After I started getting serious about knitting, I pulled out this sweater (I’m too afraid to wear it) and started looking at it more carefully. It is one of the most amazing knitted garments I’ve ever seen. My grandmother’s attention to detail is mind-boggling. It is an incredibly delicate cardigan — the entire sweater is beautiful, perfect, even cables.

It is perfectly pieced, with no “wonkiness” in the shoulders or side seams. She even made buttons to match.

And then, what seems to me the most amazing thing, she sewed and set a lining in the entire sweater.

Sometimes, like now, when I look at this sweater, I feel overwhelmed by the amount of care and detail that my grandmother put into its construction. It makes me feel sloppy and lazy about my own work, and reminds me that there is a Craft to knitting and a great deal of value in creating heirloom quality pieces.

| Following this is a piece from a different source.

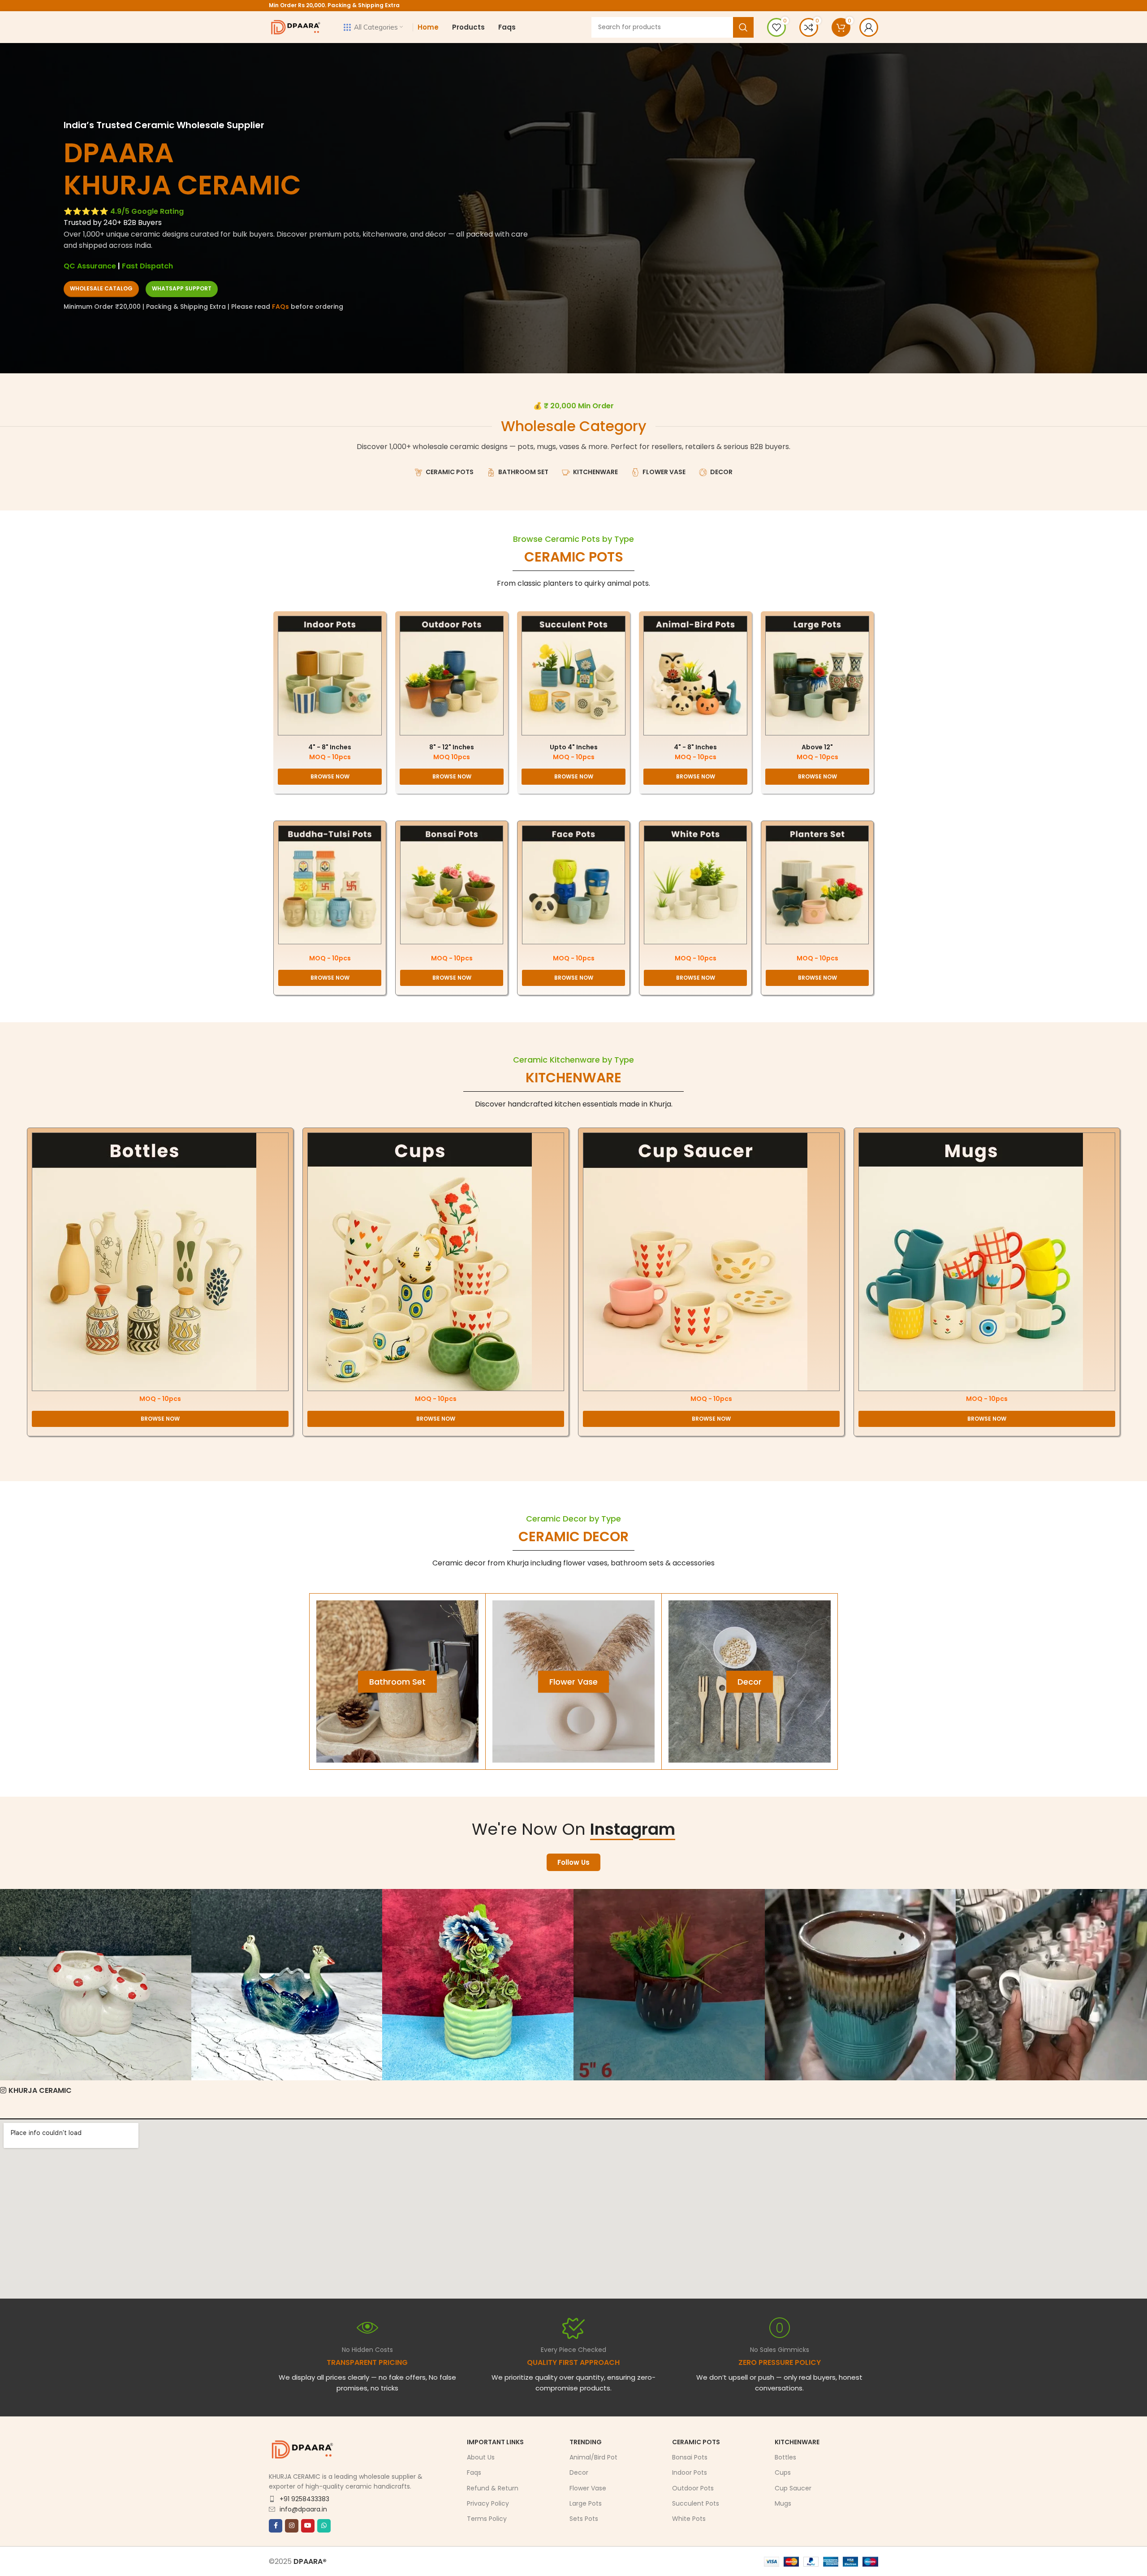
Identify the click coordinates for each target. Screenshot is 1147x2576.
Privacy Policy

This is the love and dedication that I strive for, to make something that can be passed on, that my granddaughter can wear and admire and that will hopefully inspire her to knit too. It is this sweater that makes me take a deep breath and rip out inches of knitting when I make a mistake. And this sweater (and my mom, and the sense of tradition and continuity that I feel when I pick up my needles) is one of many important reasons why I knit.